L’attrait des fonds evergreen réside dans leur équilibre entre exposition de long terme et liquidité maîtrisée. Contrairement aux fonds fermés traditionnels, caractérisés par des appels de capitaux et des périodes de blocage rigides, les structures evergreen permettent des souscriptions régulières et, sous conditions définies, des rachats. Elles atténuent la fameuse courbe en J des rendements négatifs en début de cycle grâce à l’utilisation de solutions telles que les marchés secondaires, les co-investissements ou les portefeuilles de transition, garantissant des placements effectifs dès le premier jour.

Pour les investisseurs, cela signifie :

  • Des rendements annualisés comparables à ceux des marchés liquides.
  • Un accès simplifié, sans appels de capitaux.
  • Des points d’entrée et de sortie plus flexibles, alignés sur la planification patrimoniale individuelle.

Cependant, le qualificatif « semi-liquide » ne doit pas prêter à confusion. Il s’agit toujours d’investissements fondamentalement illiquides, qui requièrent patience et un horizon d’au moins dix ans. La gestion de la liquidité – équilibre entre flux d’investisseurs et opportunités d’investissement – constitue un test majeur de l’expertise des gestionnaires.

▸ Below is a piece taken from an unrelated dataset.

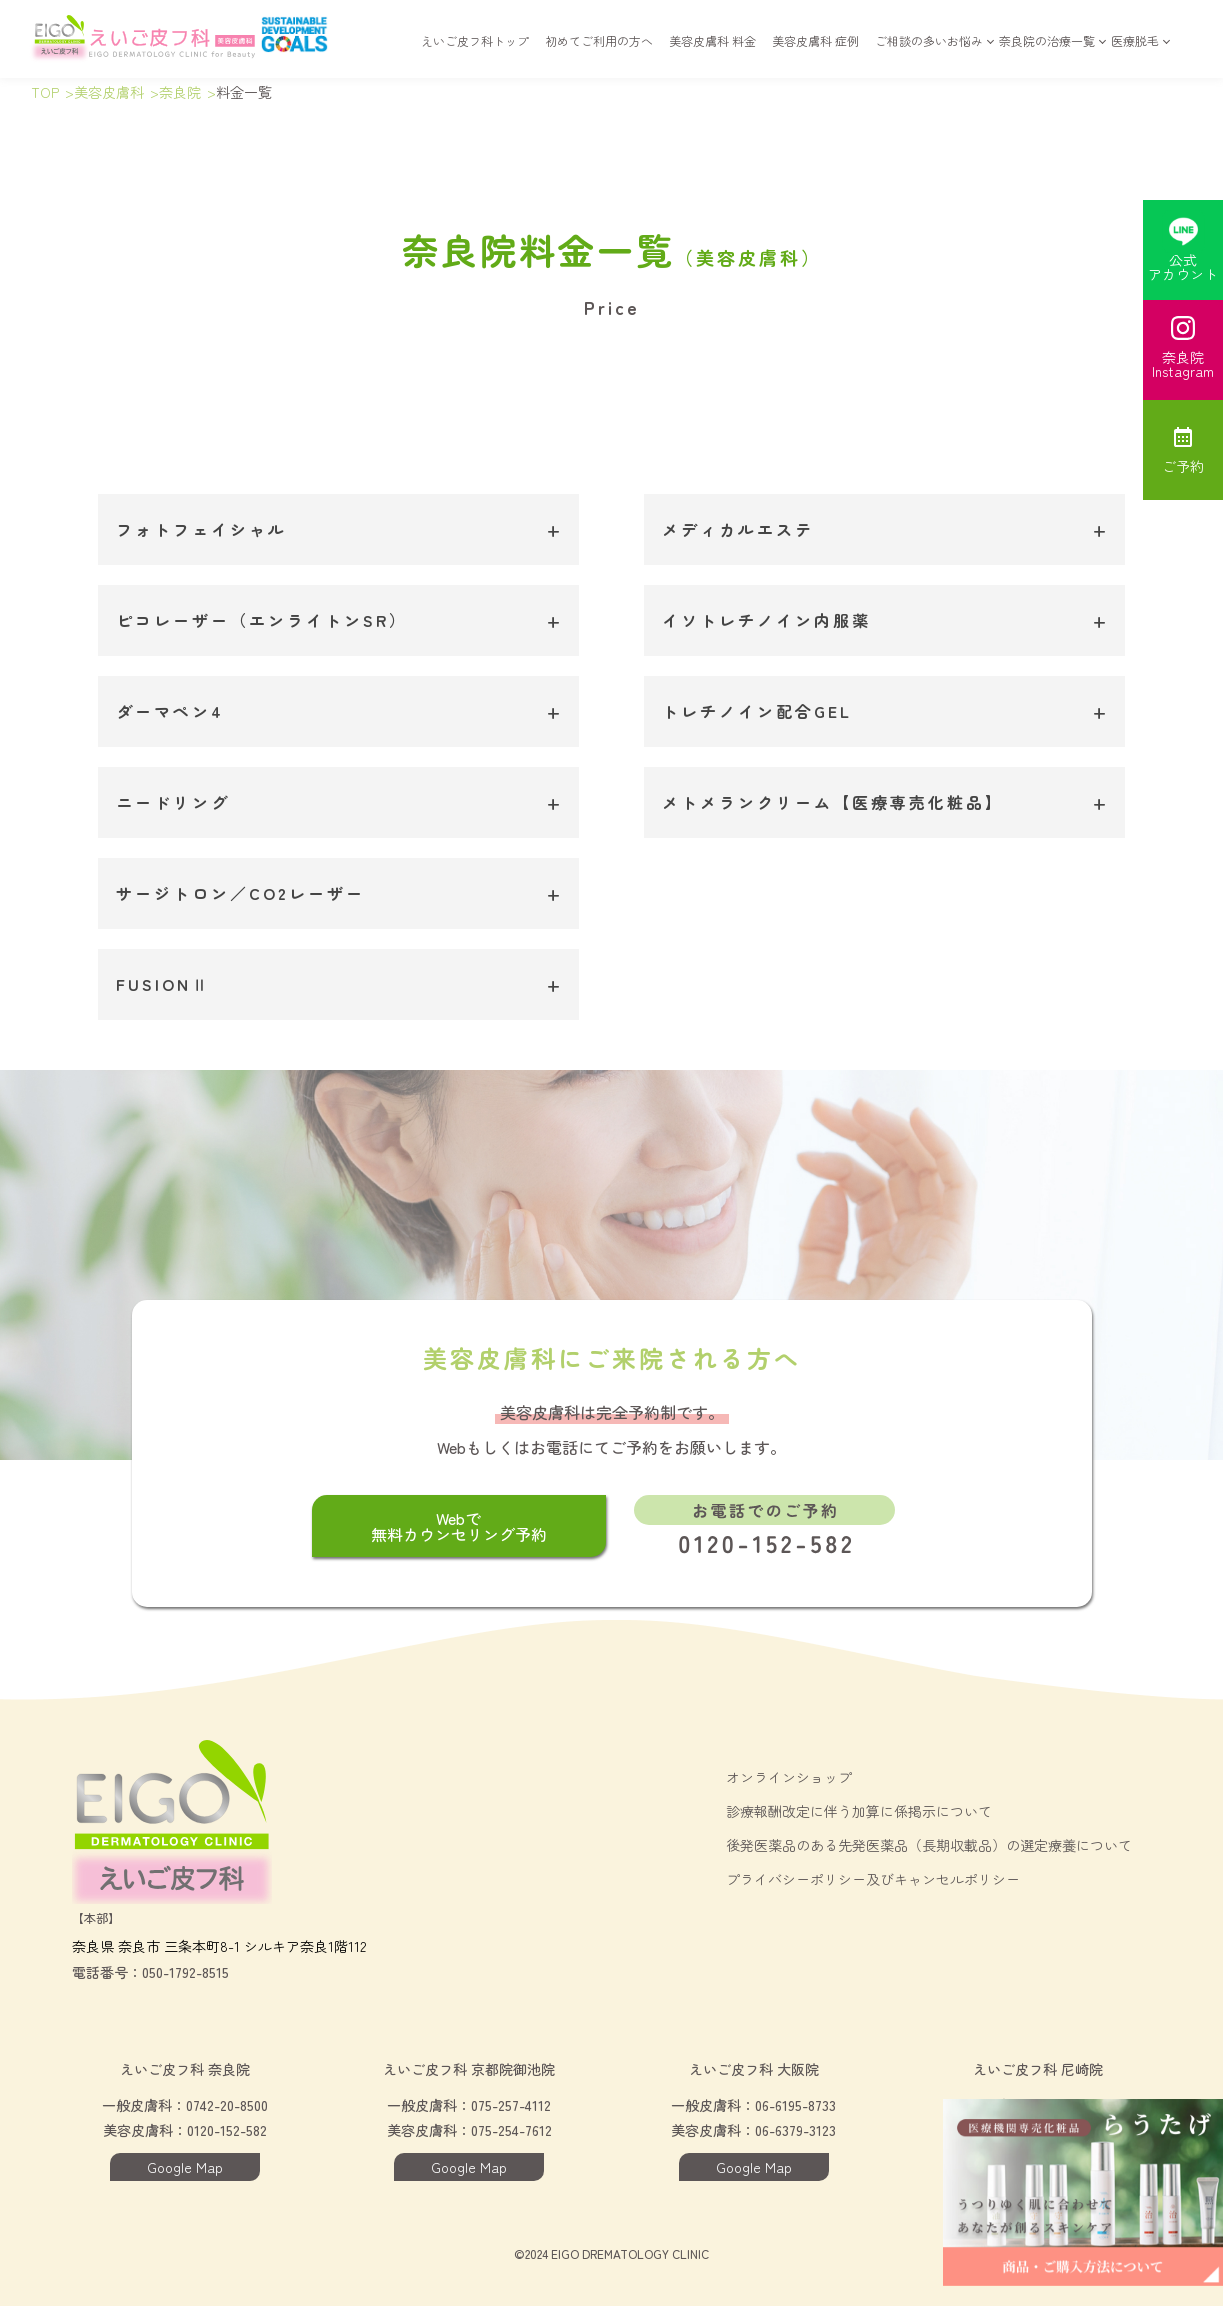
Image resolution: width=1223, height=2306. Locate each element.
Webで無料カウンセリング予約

L’infrastructure comme moteur de croissance

Nulle part le besoin de capitaux privés n’est aussi pressant que dans l’infrastructure. Selon certaines études, jusqu’à 70 % des infrastructures nécessaires à l’horizon 2050 n’existent pas encore. Transition énergétique, connectivité numérique, services publics résilients : autant de chantiers qui nécessiteront des milliers de milliards d’euros d’investissements. Les pouvoirs publics réagissent : l’Allemagne, par exemple, a introduit un quota dédié à l’infrastructure dans les portefeuilles institutionnels et lancé un fonds public d’infrastructure de 500 milliards d’euros.

Les fonds evergreen peuvent jouer ici un rôle clé en mobilisant des capitaux privés aux côtés des initiatives publiques. Comme l’a récemment souligné Friedrich Merz, même une fraction de l’épargne des ménages orientée vers l’infrastructure pourrait transformer le paysage.

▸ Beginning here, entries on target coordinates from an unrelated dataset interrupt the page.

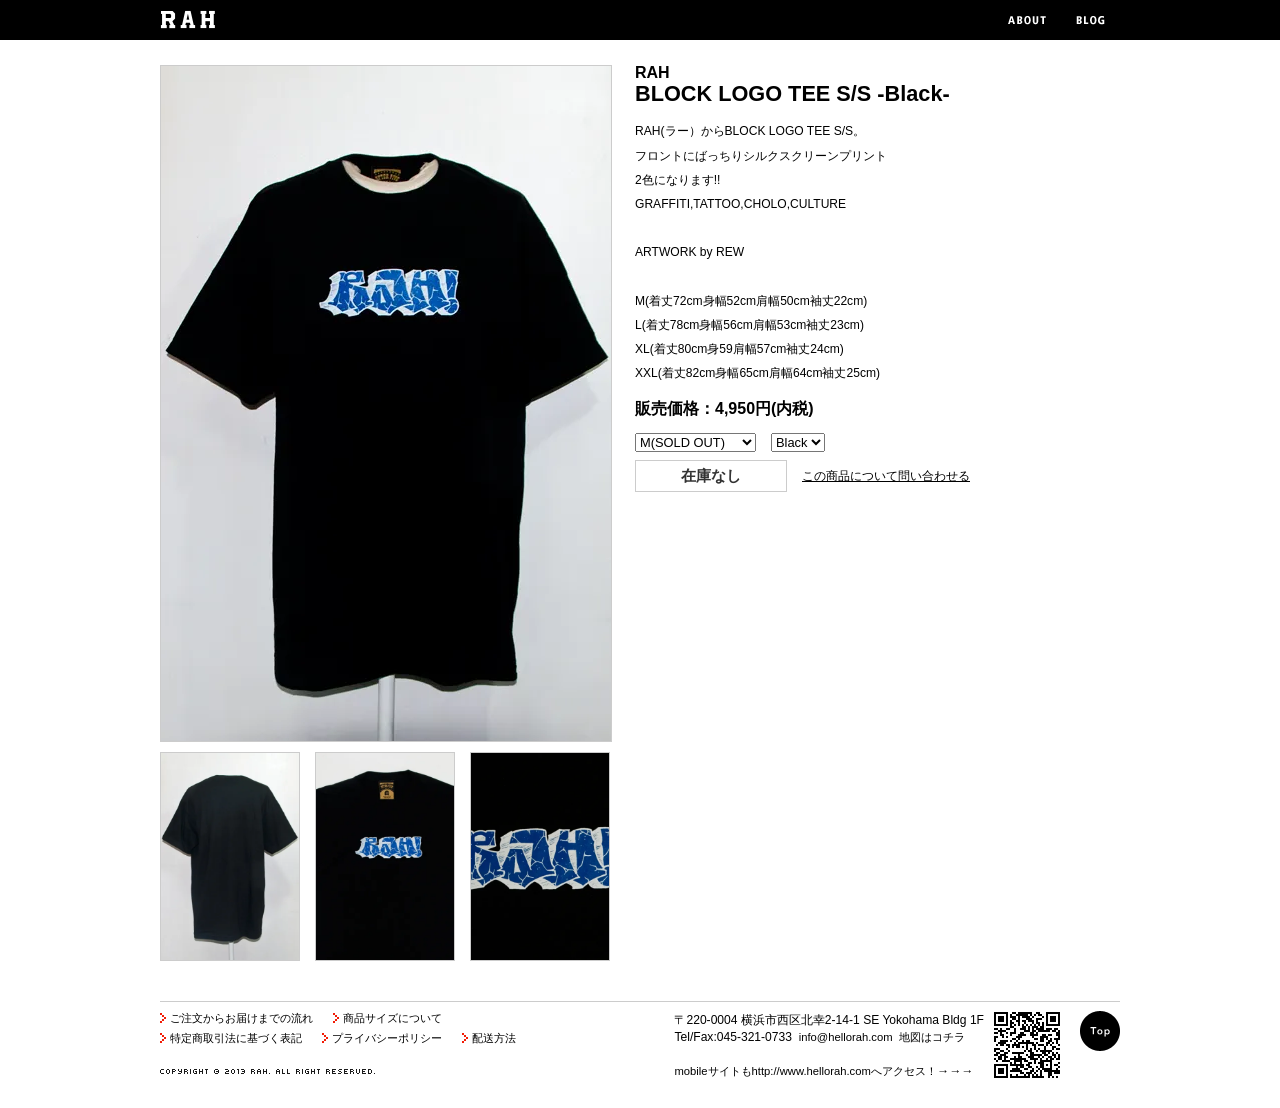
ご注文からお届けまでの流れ (241, 1018)
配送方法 (494, 1038)
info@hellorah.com (846, 1037)
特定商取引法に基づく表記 (236, 1038)
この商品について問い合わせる (886, 476)
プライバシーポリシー (387, 1038)
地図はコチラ (932, 1037)
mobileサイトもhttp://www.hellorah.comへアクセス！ (805, 1071)
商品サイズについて (392, 1018)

Un univers d’investisseurs élargi

Les fonds evergreen ne remplacent pas les véhicules fermés, mais enrichissent la boîte à outils. Pour les investisseurs institutionnels, ils offrent flexibilité et allocation dynamique. Pour les clients privés, ils ouvrent l’accès à la diversification et à la constitution de patrimoine sur le long terme, dans des classes d’actifs autrefois considérées comme inaccessibles. Les stratégies multi-privates, combinant private equity, infrastructure et crédit privé, renforcent encore la diversification et limitent les risques de concentration.

Perspectives
La pédagogie reste essentielle. Les investisseurs doivent comprendre à la fois le potentiel et les risques : illiquidité, évolutions réglementaires, risques liés à l’exécution des projets. Transparence, gestion rigoureuse de la liquidité et communication claire seront déterminantes pour distinguer les acteurs qui réussiront dans cet environnement en mutation.

Conclusion
Les fonds evergreen sur les marchés privés ne sont plus un simple laboratoire d’expérimentation. Ils constituent un pont essentiel entre les opportunités d’investissement de long terme et la demande croissante pour des solutions accessibles et flexibles. Pour les investisseurs comme pour la société, leur potentiel ne fait que commencer à se déployer.